• _INSTRUCTIONS FOR THE TASK_:
Below are lines of data; count those containing the word "agent" and write nothing but the number.

(Collected data entries)
◆ ◆ ◆
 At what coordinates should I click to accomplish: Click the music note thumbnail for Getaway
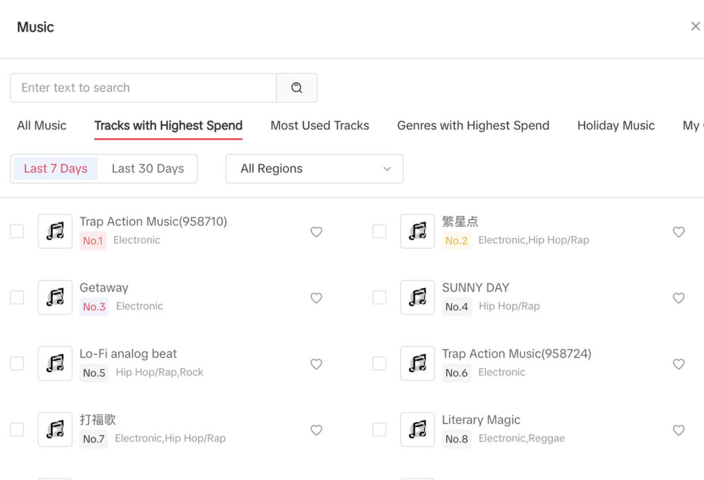pyautogui.click(x=55, y=297)
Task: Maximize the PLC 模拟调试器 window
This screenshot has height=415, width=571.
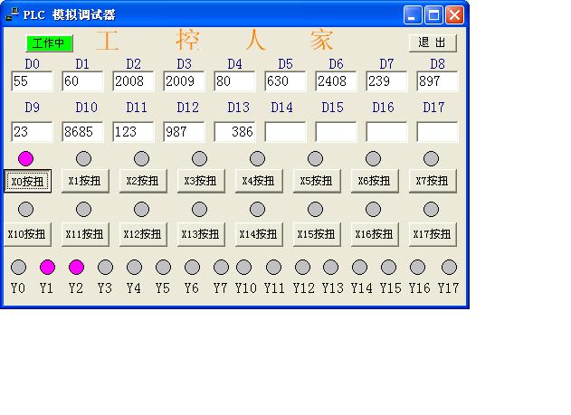Action: pyautogui.click(x=433, y=14)
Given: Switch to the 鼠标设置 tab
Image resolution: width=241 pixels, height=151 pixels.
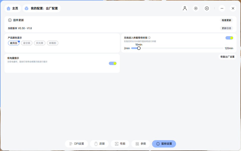Looking at the screenshot, I should (x=164, y=144).
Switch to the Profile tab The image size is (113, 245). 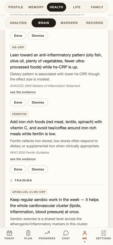16,7
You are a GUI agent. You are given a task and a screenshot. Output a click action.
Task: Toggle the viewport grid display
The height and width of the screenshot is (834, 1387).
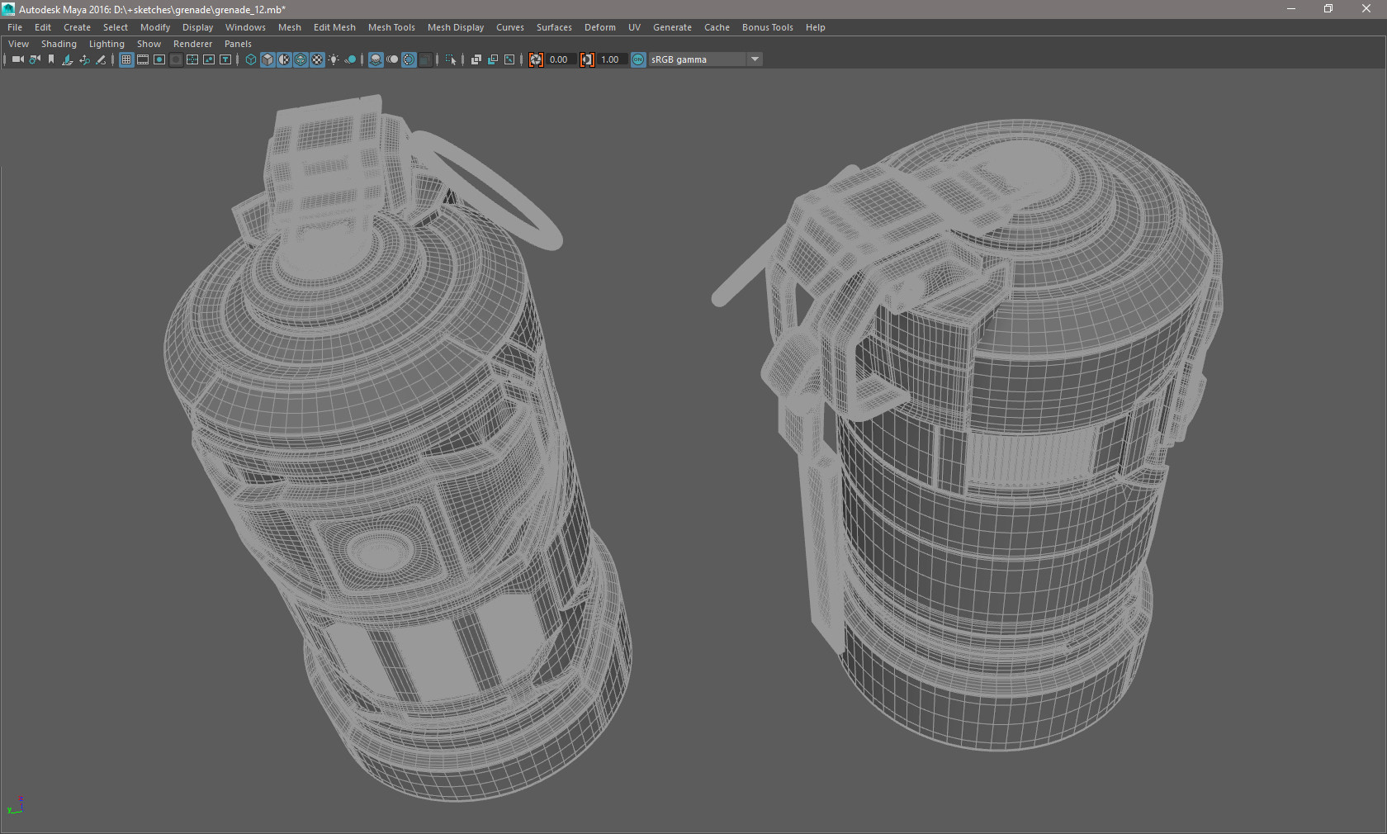(126, 59)
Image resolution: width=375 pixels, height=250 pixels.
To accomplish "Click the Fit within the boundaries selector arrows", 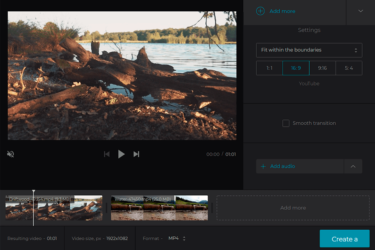I will tap(356, 50).
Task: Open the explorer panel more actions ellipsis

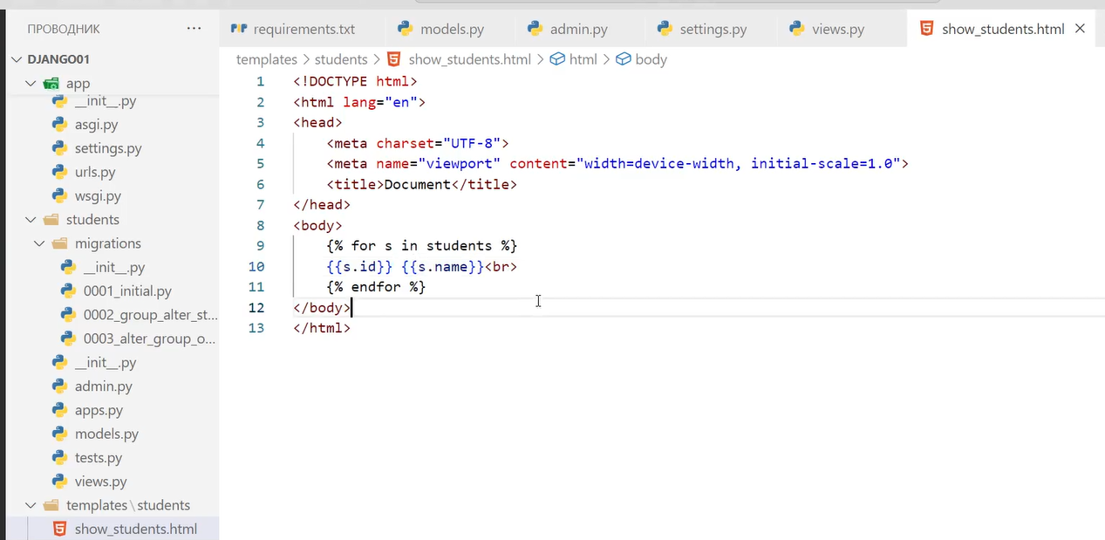Action: (x=194, y=29)
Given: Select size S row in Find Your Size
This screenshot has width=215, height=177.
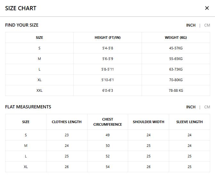Looking at the screenshot, I should tap(39, 48).
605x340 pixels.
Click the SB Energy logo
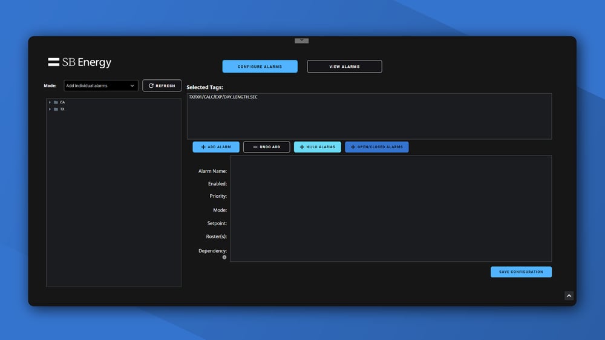pyautogui.click(x=80, y=62)
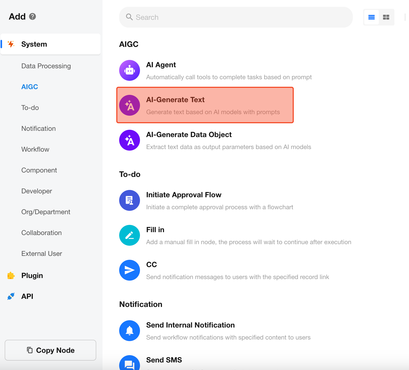Image resolution: width=409 pixels, height=370 pixels.
Task: Go to Notification in sidebar
Action: click(39, 128)
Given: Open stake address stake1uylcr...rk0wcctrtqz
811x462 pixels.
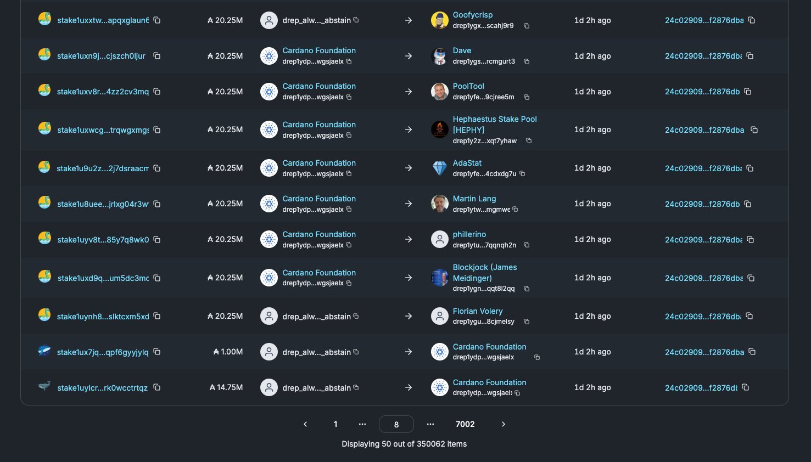Looking at the screenshot, I should click(102, 388).
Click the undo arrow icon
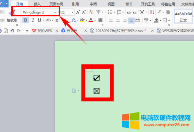This screenshot has width=194, height=132. click(12, 31)
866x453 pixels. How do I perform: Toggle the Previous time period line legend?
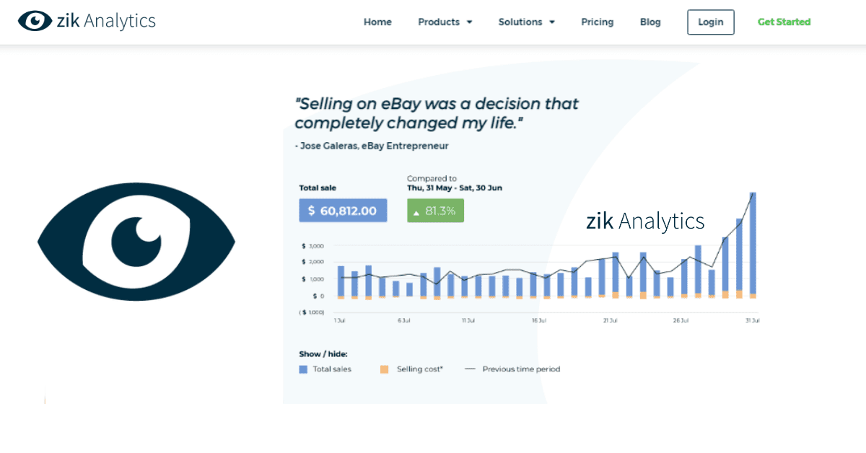(512, 369)
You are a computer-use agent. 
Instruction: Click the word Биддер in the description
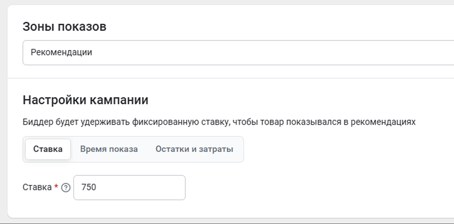click(x=34, y=122)

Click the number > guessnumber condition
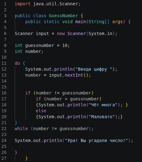click(73, 99)
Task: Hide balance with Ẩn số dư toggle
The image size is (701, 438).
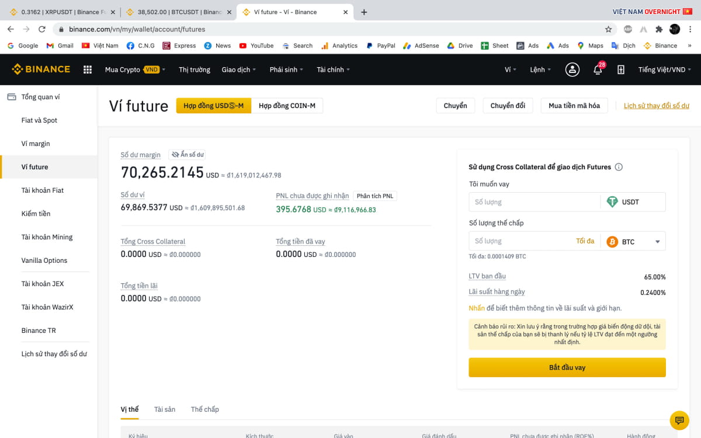Action: click(x=188, y=155)
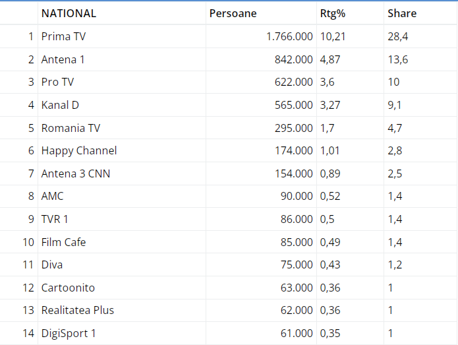This screenshot has height=345, width=458.
Task: Click the Romania TV row name
Action: click(71, 128)
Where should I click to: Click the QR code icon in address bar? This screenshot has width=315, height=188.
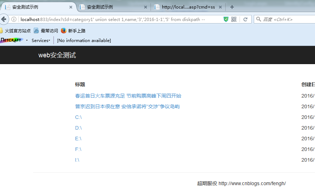coord(234,19)
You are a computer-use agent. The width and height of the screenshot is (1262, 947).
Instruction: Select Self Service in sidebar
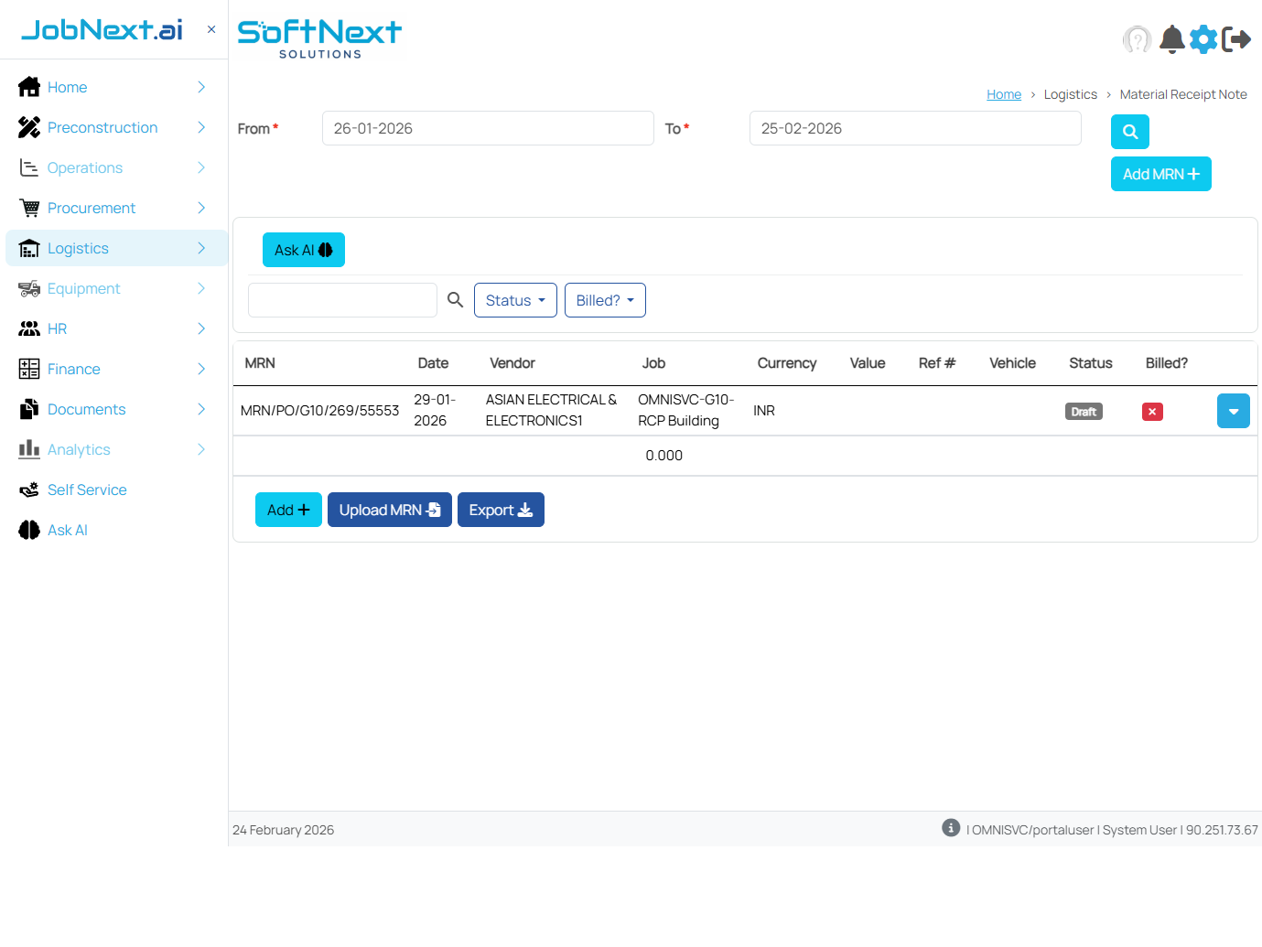click(x=87, y=490)
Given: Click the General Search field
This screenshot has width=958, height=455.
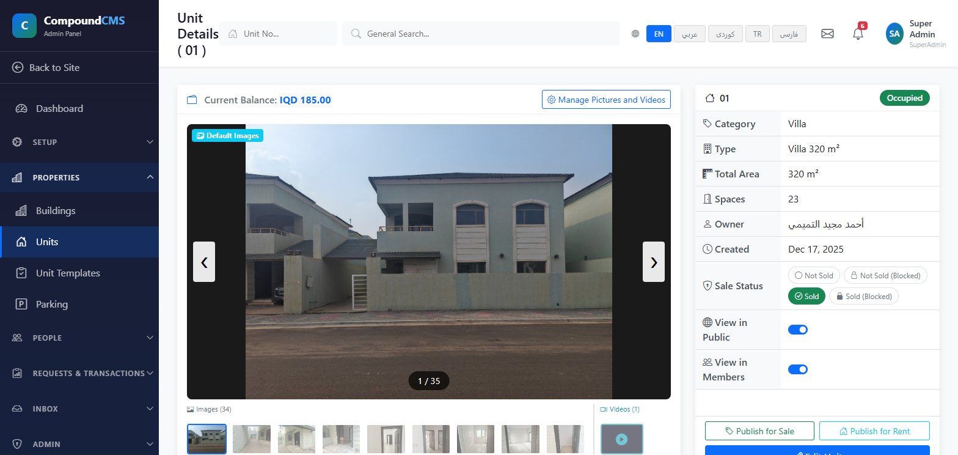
◆ ◆ ◆
• _SOLUTION_:
3